告白
俺がアジトの洞窟内に隠し部屋を見つけてしまった、翌日の夜だ。
俺はオヤジの部屋に呼び出されていた。
「ソウジ。爺さんから、話は聞いた」
「……そうですか」
爺さんとは、あの星詠みの爺さんに他ならない。というか他に爺さんと呼べるほど老齢な者がいないのだ。
「テメェの星は………」
「俺の、星は………?」
この後のオヤジの言葉、彼が出した答えで、俺のこれからの運命は決められると言っても過言ではない。
「―――テメェの星は、壮大な旅を宿命づけられてるんだと」
「壮大な旅………? ……んんっ? 何スかそれ???」
オヤジが不思議ちゃんみたいなことを言っていた。
俺ごときにそんな壮大な運命が待っているはずがない、と思ったのだが。
しかし、よく考えると今の俺は、魂は社会人経験のある人間のつもりでも、こうして十代の、それも十歳とか十一歳とかそこらの肉体で存在しているわけで。
そうしたことを鑑みるに、現状でも充分、数奇な運命ではあるんだよなぁ………。
だから、あの爺さんの言うことにも、これからオヤジの言うことにも、真面目に耳を傾けた方が良いという結論に達した。
「テメェは異世界の出らしいな」
「―――ッ!」
不意打ち気味に発せられたオヤジの言葉にはっとする。
バレた。
とうとう、オヤジにも。
これから我が身がどうなるのか―――手に汗握る展開に、内心オロオロしていた時だ。
「………なぜ、言わなかった」
「……?」
オヤジは―――やや眉根を寄せて、不満そうにした。
いや、エレンもよくやる可愛らしい顔ではないのだが。
耳の下から顎まで真っ黒な髭で覆われたむくつけきオヤジの顔は、何というか―――。
……何というか、大人の男が―――俺の魂の年齢にしても、俺自身より二回り以上も歳上であろう御方が―――まるで、息子の不始末を咎めるような、俺の秘密主義を悲しむかのような表情を浮かべたのだ。
「出自を細かく言えというんじゃねぇが………テメェ、何も分からず、よくもまぁ………いや、そういうアレを言うつもりもねぇが………チッ、なんて言やぁいいンだかな………」
あのオヤジが困ったように頭をかき、俺にかけるべき言葉を探していた。
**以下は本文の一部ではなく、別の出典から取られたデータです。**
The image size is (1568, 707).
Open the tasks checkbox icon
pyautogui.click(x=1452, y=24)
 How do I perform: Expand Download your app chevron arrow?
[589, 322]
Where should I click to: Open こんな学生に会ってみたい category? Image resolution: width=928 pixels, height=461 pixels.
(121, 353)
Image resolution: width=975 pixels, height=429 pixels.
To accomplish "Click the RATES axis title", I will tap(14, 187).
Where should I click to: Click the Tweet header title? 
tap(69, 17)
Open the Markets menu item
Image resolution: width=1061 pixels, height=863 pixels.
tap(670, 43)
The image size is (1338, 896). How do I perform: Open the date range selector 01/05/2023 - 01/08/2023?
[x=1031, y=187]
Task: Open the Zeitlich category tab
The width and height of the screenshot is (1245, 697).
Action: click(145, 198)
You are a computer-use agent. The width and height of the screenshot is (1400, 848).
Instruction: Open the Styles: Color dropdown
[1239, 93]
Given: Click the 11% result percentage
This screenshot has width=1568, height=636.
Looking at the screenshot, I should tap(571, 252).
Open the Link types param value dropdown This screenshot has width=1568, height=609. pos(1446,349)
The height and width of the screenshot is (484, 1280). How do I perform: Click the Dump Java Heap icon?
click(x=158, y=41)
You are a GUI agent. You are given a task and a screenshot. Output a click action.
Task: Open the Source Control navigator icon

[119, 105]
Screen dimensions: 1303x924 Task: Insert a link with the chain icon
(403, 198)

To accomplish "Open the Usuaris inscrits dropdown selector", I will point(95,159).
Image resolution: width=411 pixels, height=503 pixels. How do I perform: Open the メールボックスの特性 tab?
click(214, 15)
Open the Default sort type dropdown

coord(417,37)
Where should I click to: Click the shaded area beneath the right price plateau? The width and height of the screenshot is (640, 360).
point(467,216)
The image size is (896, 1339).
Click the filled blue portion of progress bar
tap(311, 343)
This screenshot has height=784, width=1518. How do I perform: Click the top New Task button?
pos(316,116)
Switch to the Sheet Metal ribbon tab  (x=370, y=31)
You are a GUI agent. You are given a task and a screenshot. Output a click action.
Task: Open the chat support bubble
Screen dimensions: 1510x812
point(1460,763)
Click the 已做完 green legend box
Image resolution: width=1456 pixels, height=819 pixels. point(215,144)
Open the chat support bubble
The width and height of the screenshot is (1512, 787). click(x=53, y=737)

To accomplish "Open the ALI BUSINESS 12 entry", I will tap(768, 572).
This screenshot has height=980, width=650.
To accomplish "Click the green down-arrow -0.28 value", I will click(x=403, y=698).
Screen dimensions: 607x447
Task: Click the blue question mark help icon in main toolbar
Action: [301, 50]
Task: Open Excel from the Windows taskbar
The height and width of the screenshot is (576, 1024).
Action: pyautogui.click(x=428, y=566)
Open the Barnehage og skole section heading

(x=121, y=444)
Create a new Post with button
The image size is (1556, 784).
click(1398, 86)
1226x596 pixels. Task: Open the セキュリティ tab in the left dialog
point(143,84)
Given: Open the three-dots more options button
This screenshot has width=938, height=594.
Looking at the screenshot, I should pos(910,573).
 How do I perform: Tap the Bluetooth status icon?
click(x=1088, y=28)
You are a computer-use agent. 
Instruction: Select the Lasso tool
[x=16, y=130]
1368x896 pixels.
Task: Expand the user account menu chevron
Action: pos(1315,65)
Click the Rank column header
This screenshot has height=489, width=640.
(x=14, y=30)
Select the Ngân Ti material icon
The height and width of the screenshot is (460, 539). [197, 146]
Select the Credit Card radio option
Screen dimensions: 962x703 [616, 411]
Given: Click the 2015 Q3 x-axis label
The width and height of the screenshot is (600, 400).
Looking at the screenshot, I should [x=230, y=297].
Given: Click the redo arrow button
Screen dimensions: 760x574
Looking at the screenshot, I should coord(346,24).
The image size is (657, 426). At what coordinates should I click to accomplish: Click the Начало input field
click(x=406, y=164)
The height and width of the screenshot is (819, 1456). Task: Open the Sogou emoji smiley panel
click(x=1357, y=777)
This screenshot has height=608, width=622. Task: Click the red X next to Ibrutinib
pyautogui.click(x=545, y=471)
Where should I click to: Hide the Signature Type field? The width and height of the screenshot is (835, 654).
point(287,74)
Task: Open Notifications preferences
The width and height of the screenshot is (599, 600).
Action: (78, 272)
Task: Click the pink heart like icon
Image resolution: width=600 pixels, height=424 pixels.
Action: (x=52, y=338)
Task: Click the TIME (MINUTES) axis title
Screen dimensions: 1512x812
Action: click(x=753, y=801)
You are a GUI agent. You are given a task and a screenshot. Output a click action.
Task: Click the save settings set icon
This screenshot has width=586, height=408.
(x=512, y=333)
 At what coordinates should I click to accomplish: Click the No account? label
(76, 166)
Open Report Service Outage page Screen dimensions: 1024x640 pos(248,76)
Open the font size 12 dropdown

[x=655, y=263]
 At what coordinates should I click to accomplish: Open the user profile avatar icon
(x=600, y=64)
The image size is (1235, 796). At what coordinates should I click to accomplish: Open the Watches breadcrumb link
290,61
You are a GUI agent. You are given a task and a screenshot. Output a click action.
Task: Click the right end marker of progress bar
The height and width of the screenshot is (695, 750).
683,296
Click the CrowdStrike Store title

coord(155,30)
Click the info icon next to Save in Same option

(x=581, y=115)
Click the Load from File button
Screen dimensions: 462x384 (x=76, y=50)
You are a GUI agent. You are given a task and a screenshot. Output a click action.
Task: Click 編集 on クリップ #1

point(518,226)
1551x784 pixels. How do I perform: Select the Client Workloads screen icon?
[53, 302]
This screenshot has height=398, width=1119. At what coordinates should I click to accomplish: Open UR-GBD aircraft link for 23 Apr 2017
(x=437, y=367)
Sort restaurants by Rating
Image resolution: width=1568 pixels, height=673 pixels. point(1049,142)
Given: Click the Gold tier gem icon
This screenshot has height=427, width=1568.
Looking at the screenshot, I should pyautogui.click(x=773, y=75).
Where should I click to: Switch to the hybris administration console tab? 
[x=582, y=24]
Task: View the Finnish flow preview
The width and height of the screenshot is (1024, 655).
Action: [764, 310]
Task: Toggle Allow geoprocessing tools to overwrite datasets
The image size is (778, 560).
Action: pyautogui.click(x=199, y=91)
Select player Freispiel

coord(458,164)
適切な言葉を選ぼうとしていた。
あの、オヤジが。
最初は俺のことを利用するみたいなことを言っといて、ただ俺を拾って、傭兵団内でここまで育ててくれたオヤジが、だ。
「………」
どうする。
正直、情で絆されかけている。
我が身の保身を第一にと叫ぶ理性。それでも、こんな怪しい俺などを拾って、受け入れ、ここまでこの世界に慣れさせてくれた―――この恩人に、果たして俺は嘘をつき通したままで良いのか。
天命に身を委ねるべきではないのか。道義的に、仁義的に。
「………」
俺は必ずしも義を第一に考える人間ではない。そんなやつではなかった………はずだ。
けれども。
今、この時は―――俺を育ててくれた養親に報いることもできなかった俺にとって、一つの分岐点な気がする。
この人に報いたい。報いなければならない。
そんな………ちっぽけな矜持とか、義理とか。
想いが。
自然と俺の口を開かせていた。
「………今まで黙っていてごめんなさい。あのお爺さんの言う通り、俺は異世界の人間です」
「………」
オヤジはイカつい顔を悲し気に歪めていたのを解いて、納得したように―――
「……そうか」
静かに、ゆっくりと頷いたのだった。
その日、俺は自分でも持て余している、自分自身についての秘密―――「異世界の出身」であることを、オヤジに改めて告白した。
それですぐに何かが変わるわけでもない。オヤジが急に俺を殺そうとしたり、厳しい言葉を浴びせるなどすることもなかった。
ただ、今まで秘密にしていたことを、罪悪感と共に打ち明けた―――俺のこの選択が、果たして今後の俺にどのような影響を与えるのか。
今はまだ、知らない。
知らないが、まぁ、なるようになるだろう。
とにかく俺は生き延びなければならない。
元の世界に戻る手段を、見つけるまでは。